Was the Applicant notified of the valid reason?

[215] Proper consideration of s.387(b) requires a finding to be made as to whether the Applicant “was notified of that reason”. Contextually, the reference to “that reason” is the valid reason found to exist under s.387(a). 16 As I am not satisfied that there was a valid reason related to dismissal, this factor is not relevant to the present circumstances.

Was the Applicant given an opportunity to respond to any valid reason related to their capacity or conduct?

[216] As I have not found that there was a valid reason related to dismissal, this factor is not relevant to the present circumstances.

Did the Respondent unreasonably refuse to allow the Applicant to have a support person present to assist at discussions relating to the dismissal?

[217] I have concluded the Applicant was dismissed without notice or foreshadowed discussions relating to dismissal. In the circumstances there was no opportunity to request a support person be present to assist in discussions relating to the dismissal.

Was the Applicant warned about unsatisfactory performance before the dismissal?

[218] It would appear the dismissal did not relate to unsatisfactory performance, but to the Applicant’s conduct in seeking to walk away from the exchange. To the extent that it might be considered that any aspect of the termination was related to performance, there is no evidence of the Applicant having received a warning about performance.

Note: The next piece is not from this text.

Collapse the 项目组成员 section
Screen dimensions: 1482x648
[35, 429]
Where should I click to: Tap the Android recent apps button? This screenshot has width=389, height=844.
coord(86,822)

The degree to which the size of the employer’s enterprise, and the absence of dedicated human resource management would be likely to impact on the procedures followed

[219] Having regard to the employer’s enterprise being a small business, and not having dedicated human resource management, in the circumstances, I find that these factors would have been likely to have an impact on how the events of 27 April 2022 and they days following unfolded. Had the Respondent been a larger organisation with internal expertise in such matters it is likely a procedure would have existed to adopt.

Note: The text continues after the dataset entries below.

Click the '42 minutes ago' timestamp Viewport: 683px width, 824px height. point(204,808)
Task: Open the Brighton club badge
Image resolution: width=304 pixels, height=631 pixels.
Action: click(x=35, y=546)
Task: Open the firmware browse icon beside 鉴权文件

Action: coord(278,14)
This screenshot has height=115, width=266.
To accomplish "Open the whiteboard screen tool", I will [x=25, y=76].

What other matters are relevant?

[220] Section 387(h) requires the Commission to take into account any other matters that the Commission considers relevant.

[221] No doubt the particular manner in which the termination occurred would have been distressing for the Applicant, including that it occurred without notice. This has placed the Applicant in a position where the Applicant was required to seek new employment with no notice.

Conclusion on Harsh, Unjust or Unreasonable

[222] I have made findings in relation to each matter specified in section 387 as relevant. I have concluded there was not a valid reason for dismissal, and the process was procedurally unfair. I am satisfied that the dismissal of the Applicant was harsh, unjust and unreasonable. I am therefore satisfied that the Applicant was unfairly dismissed within the meaning of section 385 of the Act.

Remedy

[223] The Applicant had submitted that reinstatement would not be appropriate. In considering all of the circumstances of this case, including that the Applicant does not seek reinstatement, I am satisfied reinstatement would not be appropriate.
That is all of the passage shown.